__WRITTEN TASK__: In the lines that begin with the one containing "At what coordinates" and end with the one containing "pyautogui.click(x=43, y=271)", switch "datasets" to "files" and leave everything else as it is. Return only those lines, without the pictures.

● ● ●

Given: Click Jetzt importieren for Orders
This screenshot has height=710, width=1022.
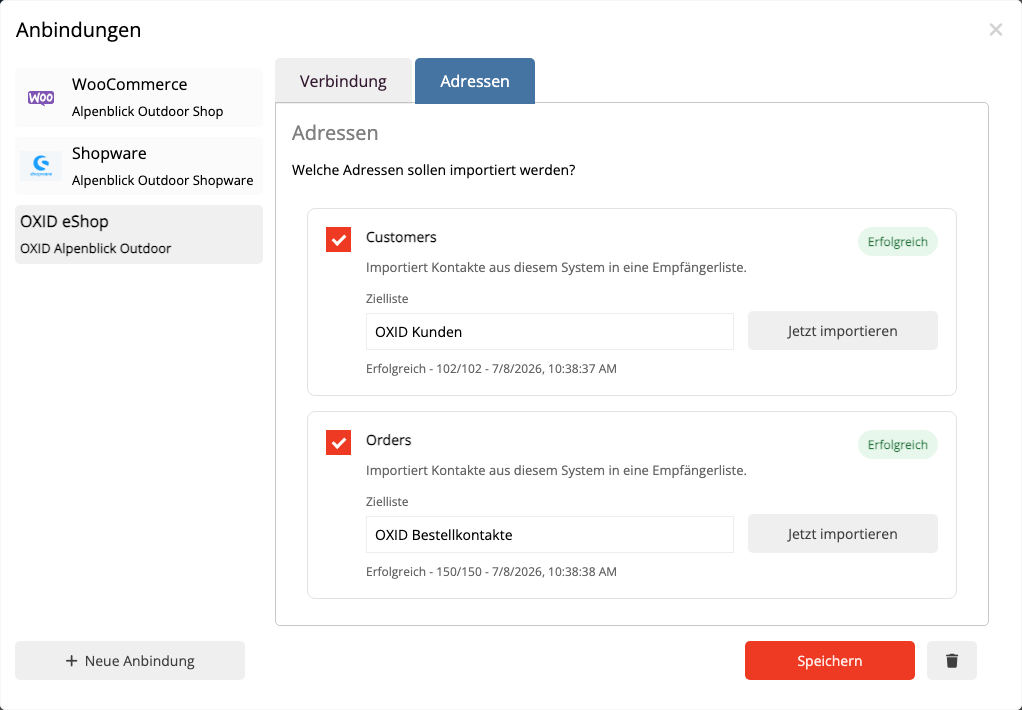Looking at the screenshot, I should [842, 533].
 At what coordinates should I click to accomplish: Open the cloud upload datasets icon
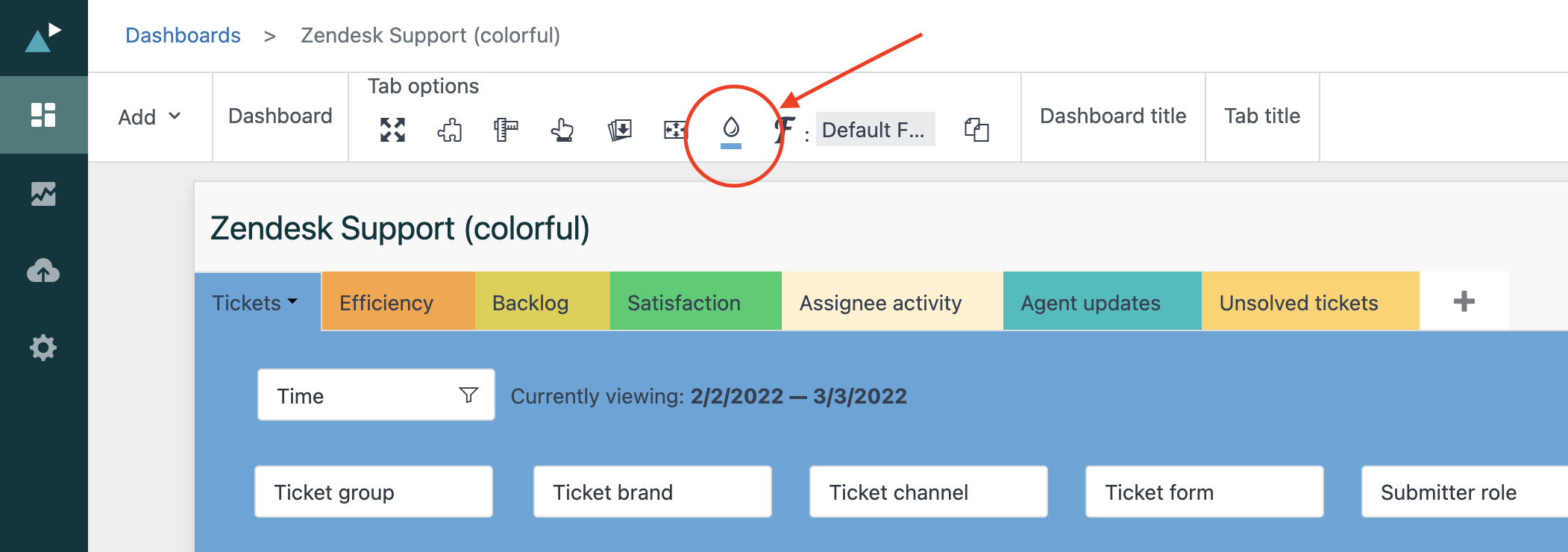pyautogui.click(x=43, y=271)
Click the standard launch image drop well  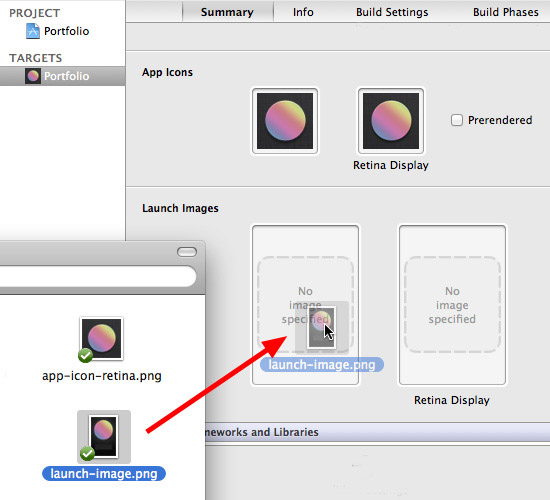click(305, 305)
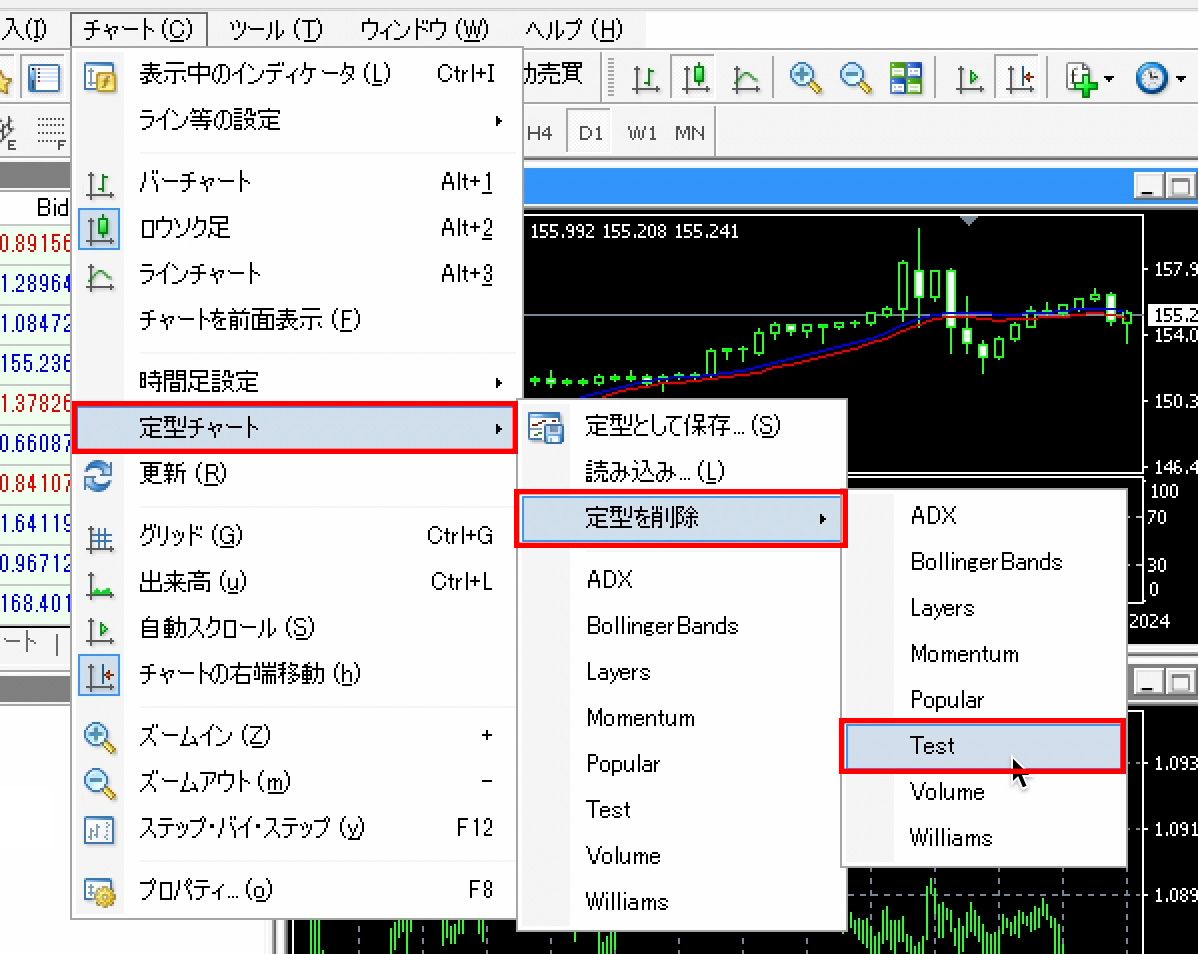Click the zoom in magnifier toolbar icon
This screenshot has height=954, width=1198.
pyautogui.click(x=805, y=78)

● ● ●

__EXERCISE RESPONSE__:
 At what coordinates should I click to accomplish: Open the cloud upload files icon
pyautogui.click(x=43, y=271)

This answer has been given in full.